Consigne – D'après le texte proposé, dans quel document la notion de résilience organisationnelle apparaît-elle pour la première fois dans le domaine de la Sécurité intérieure ?

Texte proposé –
+ + + + +

Enfin, un troisième défi est la volonté des pompiers à faire face aux conséquences de l’état de stress post traumatique (ESPT) et au suicide. Certains remettent en doute la résilience des pompiers, suggérant qu’une vraie résilience permettrait de mieux gérer les suicides et l’ESPT. Ils assimilent cette résilience à une fonction de l’esprit du mâle dominant, qui en réalité empire ces problèmes.

Conclusion

Afin de réconcilier les deux perspectives sur la résilience il serait sans doute utile de faire une distinction entre la résilience de l’individu et celle de l’organisation. En ce qui concerne leur organisation, les pompiers accomplissent leur travail en surmontant n’importe quel obstacle. Même une personne décédée en service ne mine pas la détermination et la préparation de l’organisation pour le prochain appel urgent. La culture des pompiers insiste sur cette préparation.

Au niveau de l’individu, certains aspects de la culture des pompiers sont de nature à encourager la résilience organisationnelle mais, en même temps ils pourraient nuire aux pompiers. L’image d’un Grand Prix automobile peut illustrer ce paradoxe : les voitures pourraient être démolies, les conducteurs pourraient mourir, mais chaque année, l’événement aura bien lieu. C’est le prix à payer.

Le défi pour chaque organisation pour l’avenir c’est de maintenir la résilience organisationnelle en faisant le moins de dommages possibles aux individus qui porteront le flambeau quotidiennement.

Christophe Perdrisot

La littérature sur la résilience est riche et beaucoup d’aspects y sont traités. J’ai fait le choix dans cet article de n’aborder, de façon très modeste et somme toute assez parcellaire, que la résilience individuelle en psychologie vue au travers de mon expérience. Le regard que j’y porte est donc très personnel, il peut interpeler voire déranger.

La notion de résilience organisationnelle est assez « récente » dans le domaine de la Sécurité intérieure, elle apparaît d’ailleurs pour la première fois dans le Livre blanc de 2008. Pourtant la résilience en psychologie est plus ancienne et les acteurs du secours en France en ont toujours fait preuve sans pour autant y mettre un nom.

Nos orientations professionnelles se décident dans la majorité des cas à la fin de l’adolescence ou au début de l’âge adulte. Le niveau d’études est le critère déterminant. Rares sont ceux qui se posent la question de savoir s’ils vont être capables d’absorber, de surmonter et d’accepter les difficultés auxquelles ils vont être confrontées. La capacité de résilience psychologique est exclue de nos réflexions.

+ + + + +

Données fournies –

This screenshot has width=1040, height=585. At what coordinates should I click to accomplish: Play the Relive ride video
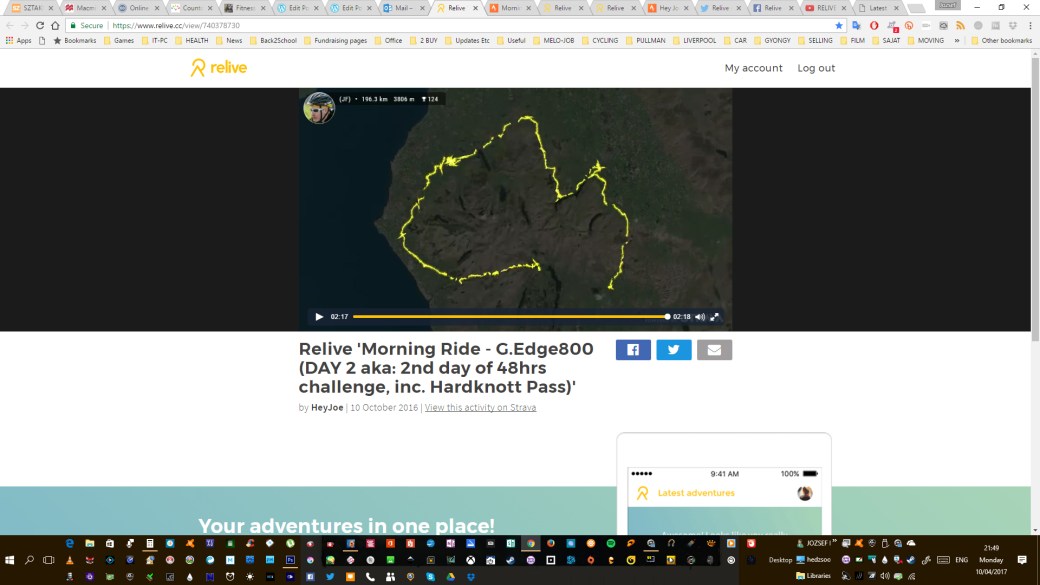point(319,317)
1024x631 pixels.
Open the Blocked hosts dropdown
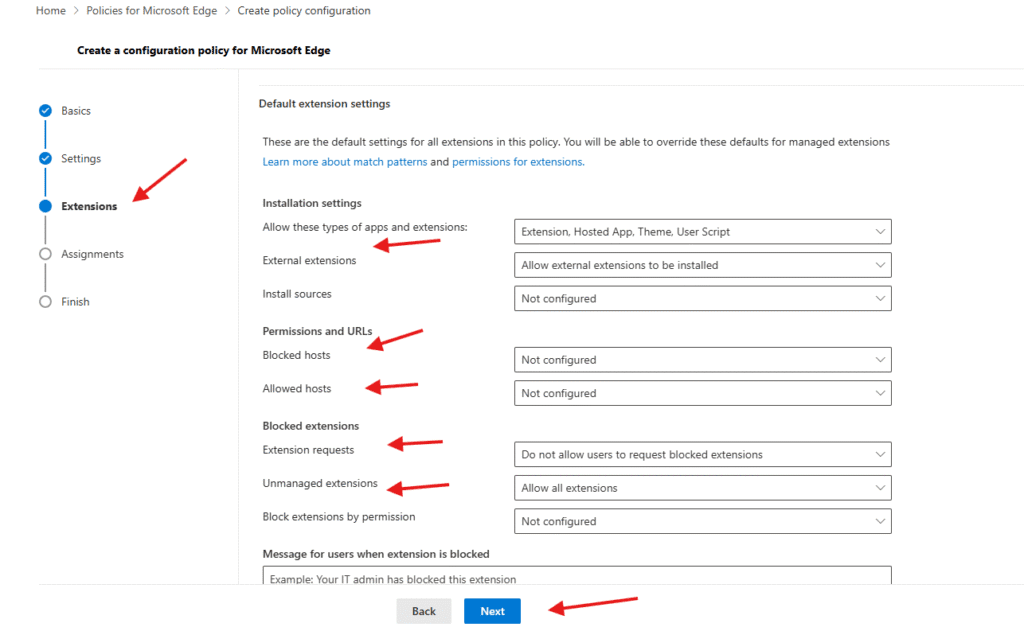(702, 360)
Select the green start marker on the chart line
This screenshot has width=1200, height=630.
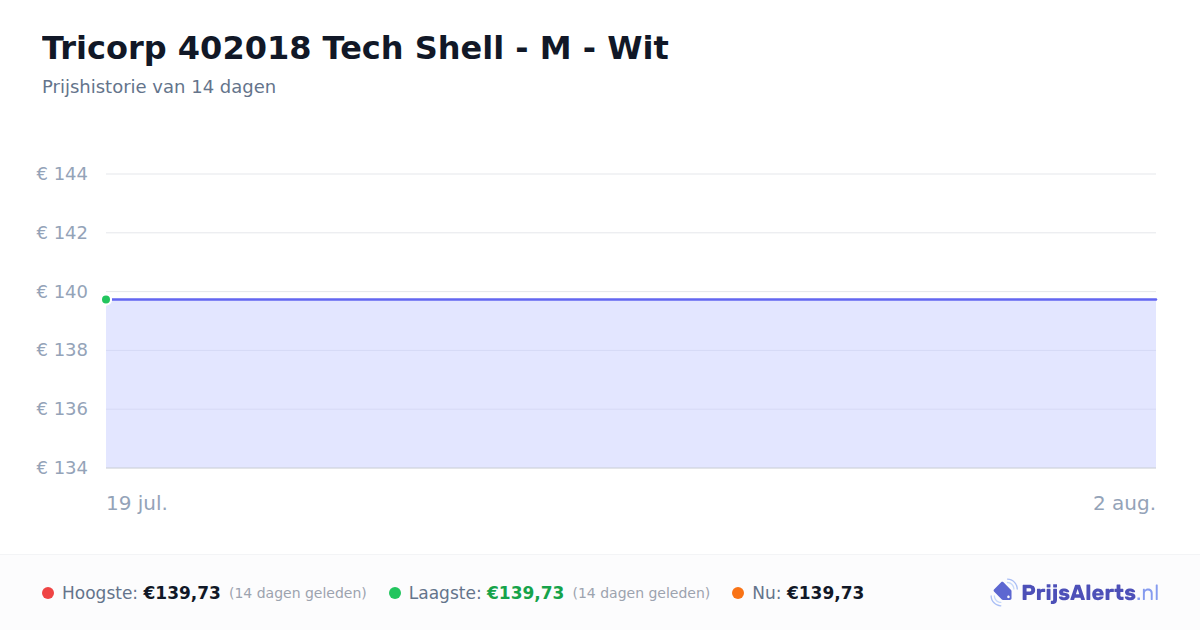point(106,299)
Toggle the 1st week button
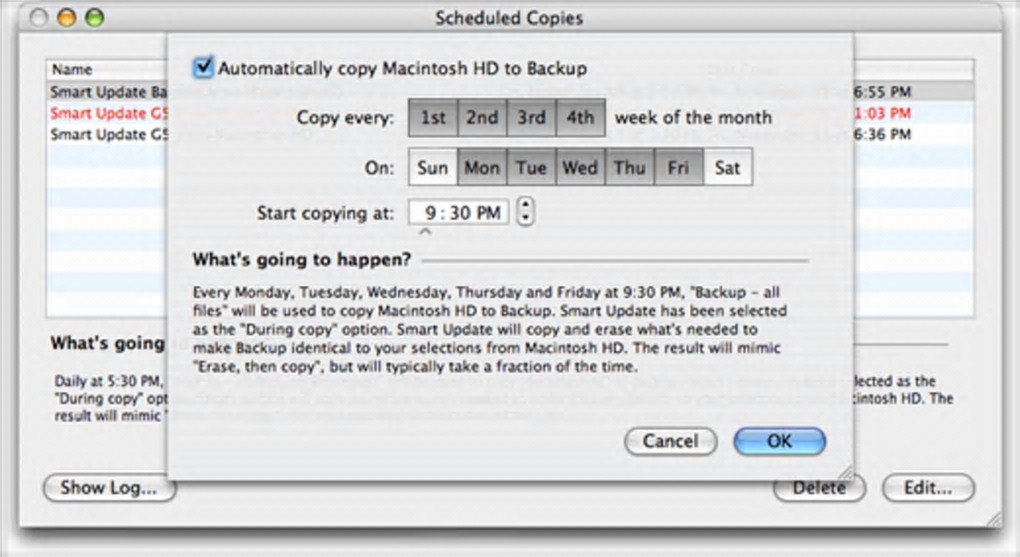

+ + + + +

Réponse complète – Dans le Livre blanc de 2008.